第3話 グループ
自宅に帰った後、急いで私服に着替え、待ち合わせ場所へ向かう。
「若菜~! 遅い~!!」
「ごめ~ん!!」
千絵と綾乃の3人で、近くにあるファミレスへ行き、食事をとっていた。
話の内容は、入学式のことばかりだったんだけど、話をすればするほどさっき起きたことを思い出し、人知れずイライラしていた。
『初対面の人に軽く見られるとか… ホントしつこかったしマジ最悪…』
ストローでアイスティの中に入っていた氷に八つ当たりをしていると、綾乃がスッとメニューを差し出してくる。
「デザート何する? この前奢ってくれたから、今日は奢るよ」
綾乃は何かを察知したのか、苦笑いを浮かべながらそう言い切り、3人で話しながらメニューを眺めていた。
翌日。
昨日のことがあったせいか、気乗りしないまま学校へ。
教室に入ると、私の席には昨日しつこく番号を聞いてきた井口君が座り、隣の席の鈴本君と話をしている。
軽くうんざりしながら自分の席に向かうと、井口君が切り出してきた。
「おはよ」
返事をしないまま鞄を机にかけると、井口君はいきなり私の鞄を手に取り、鞄につけていた猫のバッグチャームを見始める。
「猫好き? 確かスマホケースも猫だったよね? もしかして飼ってる?」
返事をすることなく鞄を奪い取り、教室を飛び出した。
『もう… マジで最低だ… あのナンパ師、ホントなんなの…』
女子トイレの中でしゃがみ込み、頭を抱えていると、予鈴が鳴り響く音が聞こえる。
急ぎ足で教室に戻り、井口君の姿がいないことを確認した後、自分の席についていた。
授業を終え、休み時間になると同時に、井口君は当たり前のように私の教室にきては、私の隣に立ち、鈴本君と話をしていた。

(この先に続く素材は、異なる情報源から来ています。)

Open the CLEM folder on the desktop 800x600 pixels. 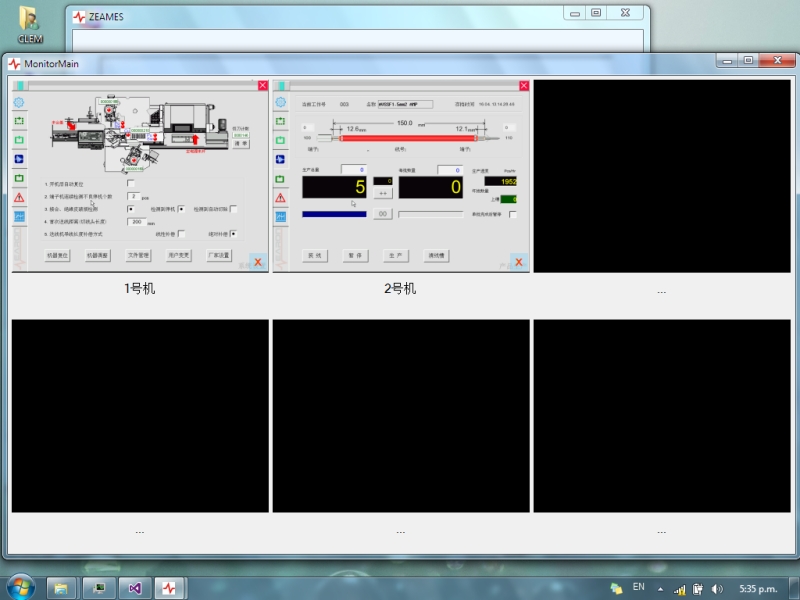coord(30,24)
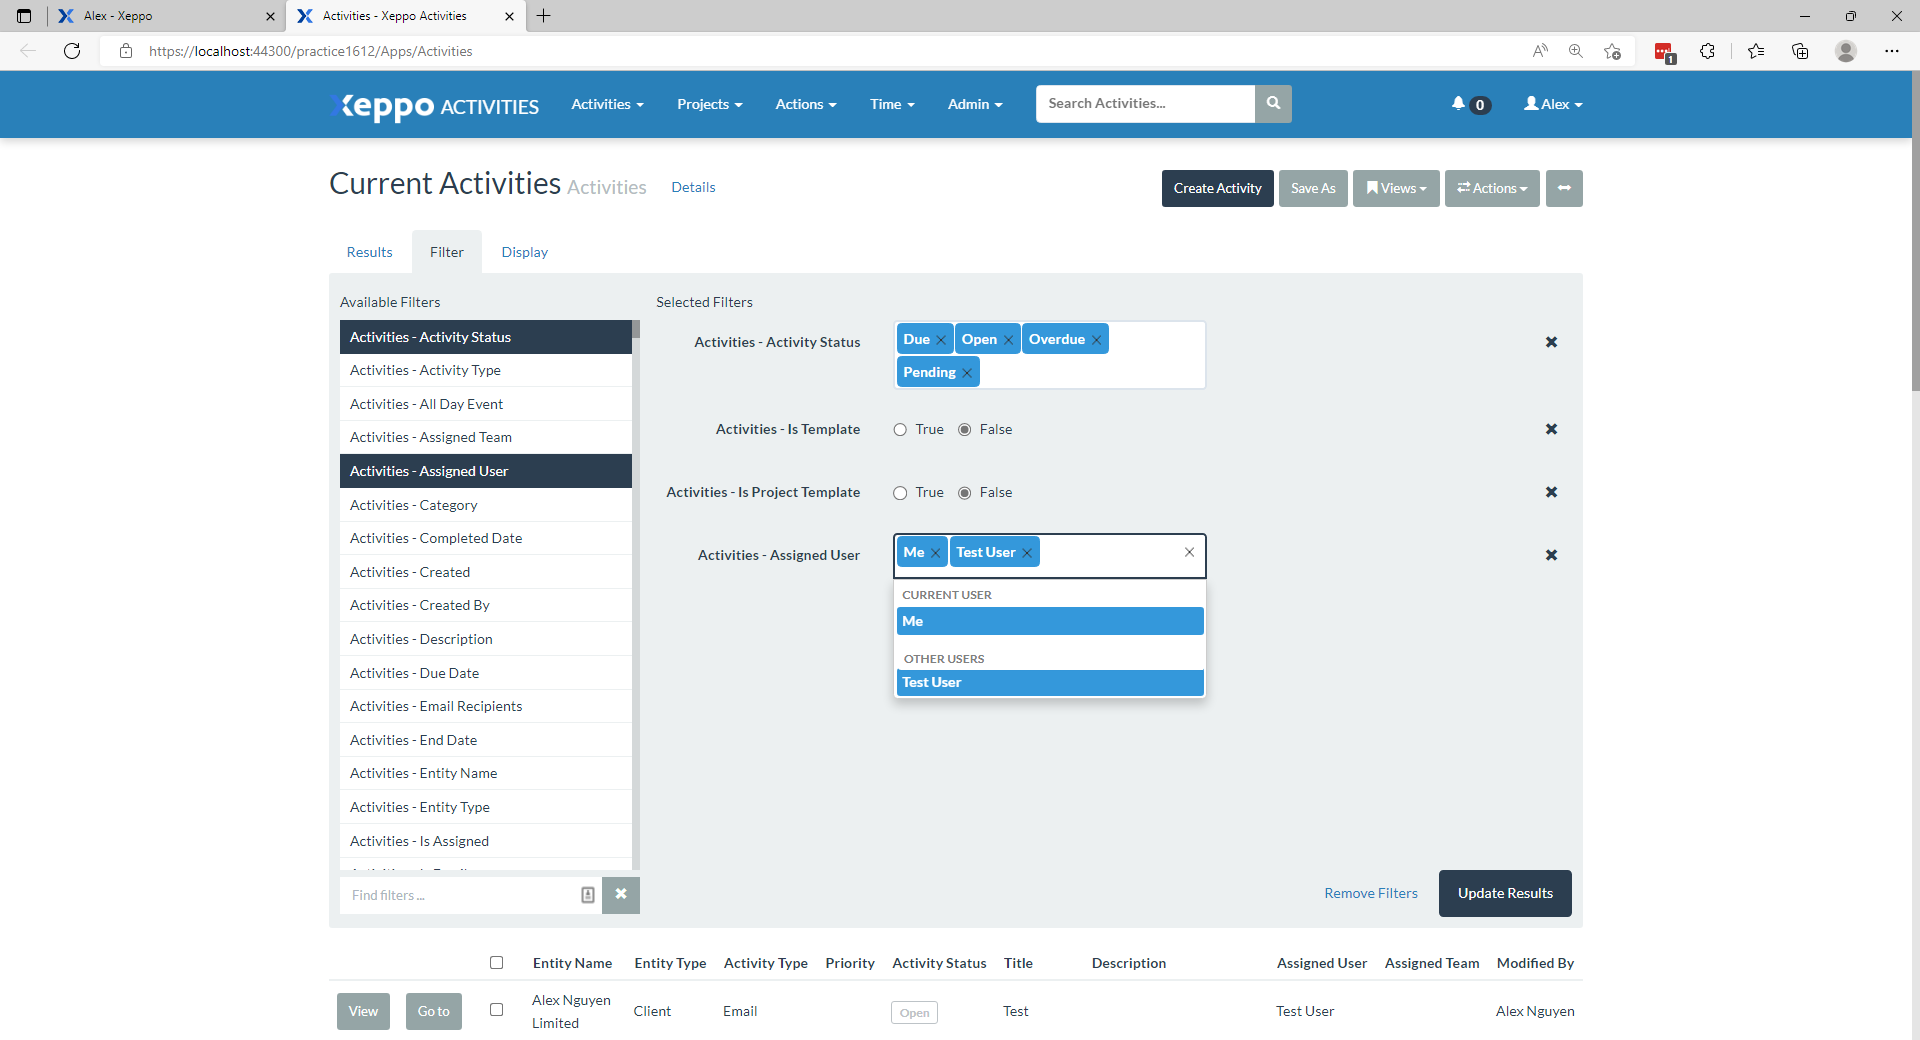Remove the Pending status tag
1920x1040 pixels.
[967, 373]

そのまま鈴本君と話をし続けてくれればいいんだけど、何かにつけて私に話しかけてくる。
「チャリ通ってことは家近い?」
「・・・・」
「若菜ちゃん、聞いてる? 若菜ちゃんってば。 聞いてんの?」
「聞いてません! 気安く名前で呼ばないでください!」
「んじゃなんて呼べばいい?」
「呼ばないでください!!」
怒鳴りつけるように言った後、教室を飛び出し、女子トイレでため息をついていた。
『なんなんだよもぉ… って、あれと3年間一緒ってことだよね? お父さんに頼み込んで、私立に転校させてもらおうかな…』
がっかりと肩を落としていると、一人の女子生徒がトイレに現れ、声をかけてきた。
「三浦さん、昨日から大変だね… あ、私、同じクラスの酒井結衣子。 よろしくね」
「…ども」
「井口君のグループって、不良っぽくてちょっと怖いよね。 警戒する気持ち、すんごいわかるよ」
その後も酒井さんと少しだけ話、チャイムが鳴る直前に、教室へ向かっていたんだけど、私の席には当たり前のように座る、井口君の姿…

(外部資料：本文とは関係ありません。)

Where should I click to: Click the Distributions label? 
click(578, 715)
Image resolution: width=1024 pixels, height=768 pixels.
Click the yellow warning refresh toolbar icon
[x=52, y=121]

自分の席には戻らず、時間ギリギリまで酒井さんの横に立ち、話をし続けていた。
このことがきっかけで、休み時間が来ると同時に、酒井さんの元へ行き、自然と出来上がった同じクラスの女子4人で話をするようになったんだけど、井口君は当たり前のように私の席に座る。

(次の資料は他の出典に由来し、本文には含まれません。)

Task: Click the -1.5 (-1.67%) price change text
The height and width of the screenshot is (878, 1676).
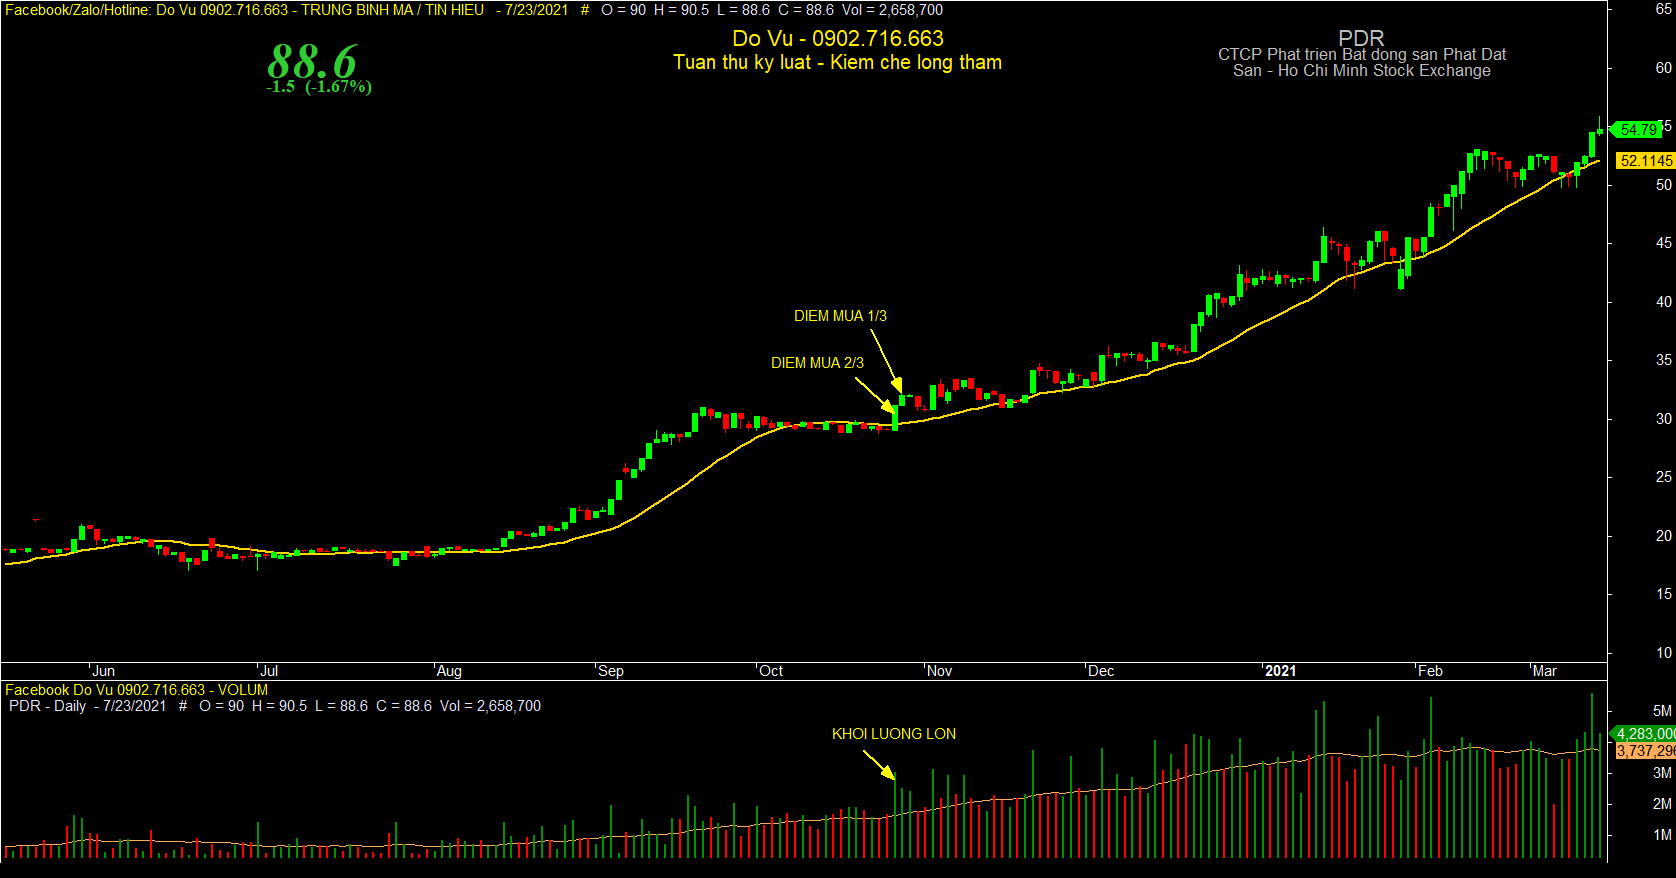Action: click(319, 87)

昼休みには、女子グループで屋上の手前にある踊場へ行き、立ち入り禁止ラインギリギリの位置でお弁当を食べていた。
お弁当を食べながら話していると、矢野朋美ちゃんが切り出してきた。
「若菜ちゃんって、彼氏いるの?」
その言葉と同時に、愛子と健太君のことを思い出し、お弁当を食べる手が止まってしまった。
「もしかして別れたばっか?」
椎名美穂ちゃんの言葉にため息をつき、顔を横に振る。
「全然違うよ。 彼氏もいないし…」
「そっかぁ… そういえば、H組の渡辺愛子ちゃんと同じ中学だったよね? あんまり話してないけど、仲良くなかった?」
「…どうだろね」
ため息を押し殺すようにお茶を飲み、4人で話し続けていた。